Application des peines, réductions de peines, sorties et fractionnements. L’ordonnance portant adaptation de règles de procédure pénale pour faire face à l’épidémie de Covid-19 prévoit en outre une série de mesures relatives à l’application des peine, aux réductions de peines, de sortie sous escorte, de permissions de sortir et de libération sous contrainte, aux suspension et aux fractionnement de peines.

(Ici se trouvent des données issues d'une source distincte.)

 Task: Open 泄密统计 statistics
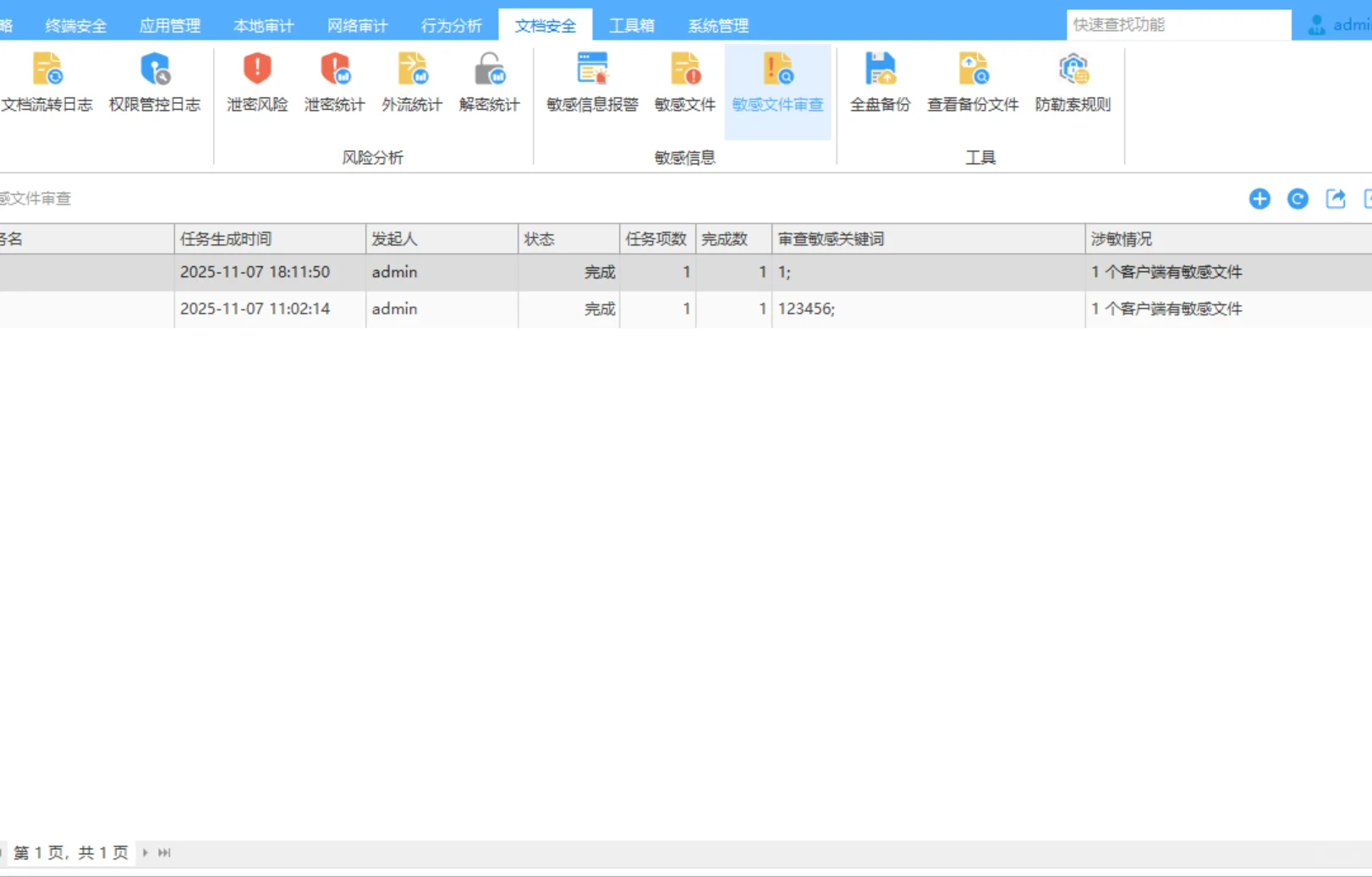click(x=334, y=80)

Sorties anticipées. L’ordonnance portant adaptation de règles de procédure pénale pour faire face à l’épidémie de Covid-19 prévoit les modalités de sortie anticipée des détenus condamnés à une peine inférieure ou égale à 5 ans ayant deux mois ou moins de détention à subir. Ces sorties anticipées peuvent être décidées par le procureur de la République statuant sur proposition du directeur du service pénitentiaire d’insertion et de probation.
Conversion des reliquats de peine de moins de six mois. L’ordonnance portant adaptation de règles de procédure pénale pour faire face à l’épidémie de Covid-19 prévoit que les dispositions propres au sursis assorti de l’obligation d’accomplir un travail d’intérêt général sont applicables aux condamnés à des peines privatives de liberté pour lesquels il reste à subir un emprisonnement d’une durée égale ou inférieure à six mois.
Ainsi, le juge de l’application des peines peut décider de convertir le reliquat de 6 mois ou moins d’une peine d’emprisonnement en cours d’exécution en un emprisonnement assorti d’un sursis probatoire renforcé ou en une peine de :
- travail d’intérêt général ;
- détention à domicile sous surveillance électronique ;
- jours-amendes.
Dispositions applicables aux mineurs poursuivis ou condamnés
Enfin, L’ordonnance portant adaptation de règles de procédure pénale pour faire face à l’épidémie de Covid-19 prévoit que le juge des enfants peut, d’office, et sans audition des parties, proroger le délai d’une mesure de placement pour une durée maximale de quatre mois.
Elle précise par ailleurs que les autres mesures éducatives ordonnées peuvent être prolongées pour une durée maximale de sept mois.